Items from a dataset
>>

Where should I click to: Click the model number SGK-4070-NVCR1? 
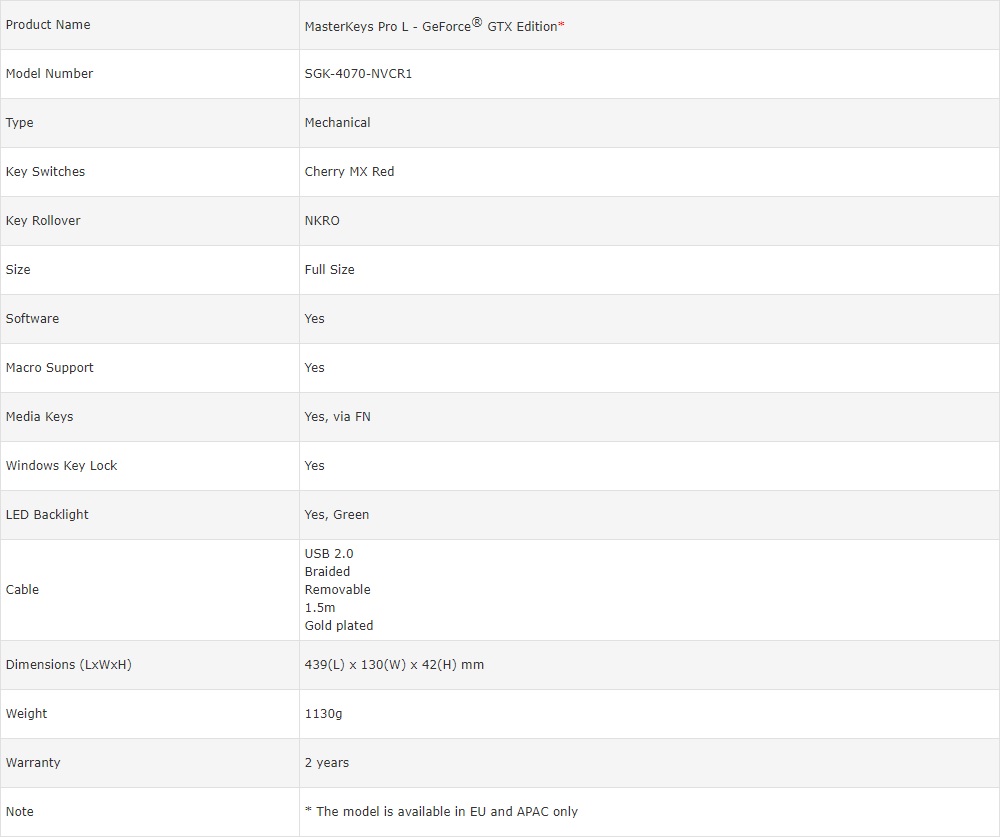pyautogui.click(x=358, y=74)
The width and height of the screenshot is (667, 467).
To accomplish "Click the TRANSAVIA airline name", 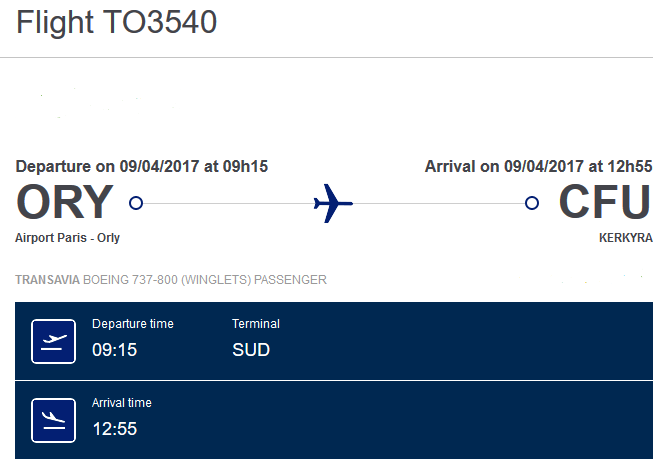I will click(48, 279).
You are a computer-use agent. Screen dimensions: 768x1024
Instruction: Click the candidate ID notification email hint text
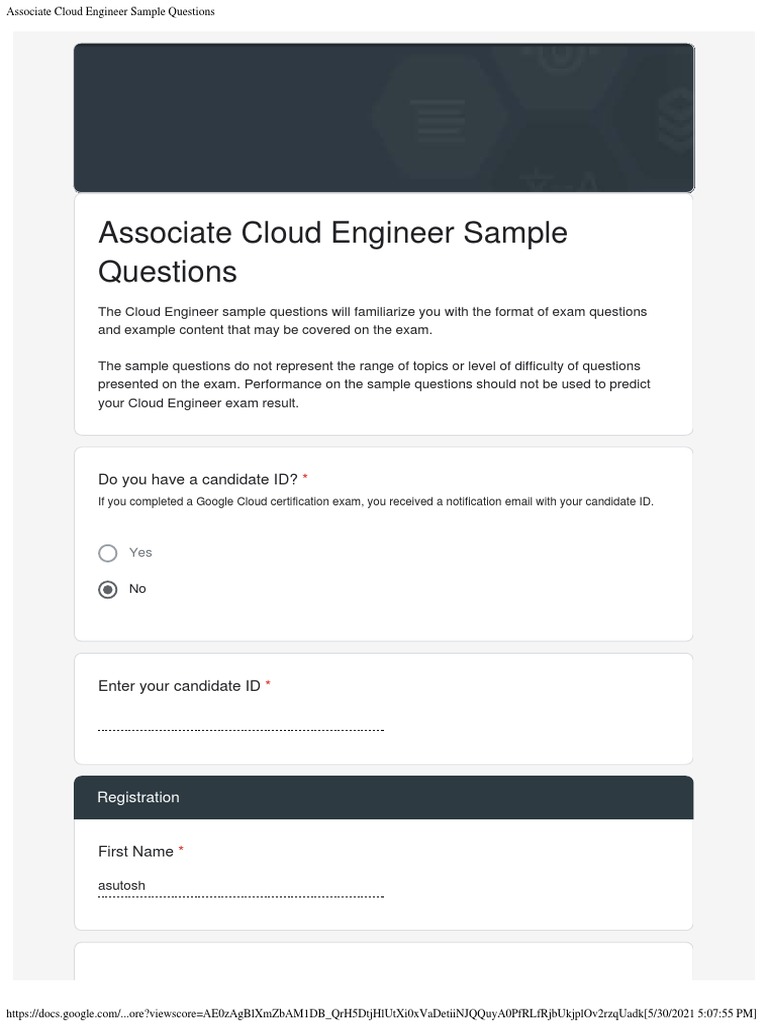click(x=375, y=502)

<<

[Work item]
Copy out exactly the lines between the line that contains "Instruction: Click the" and the last line of the records, both ends included; leave out every picture.

[Reply]
Instruction: Click the candidate ID notification email hint text
click(x=375, y=502)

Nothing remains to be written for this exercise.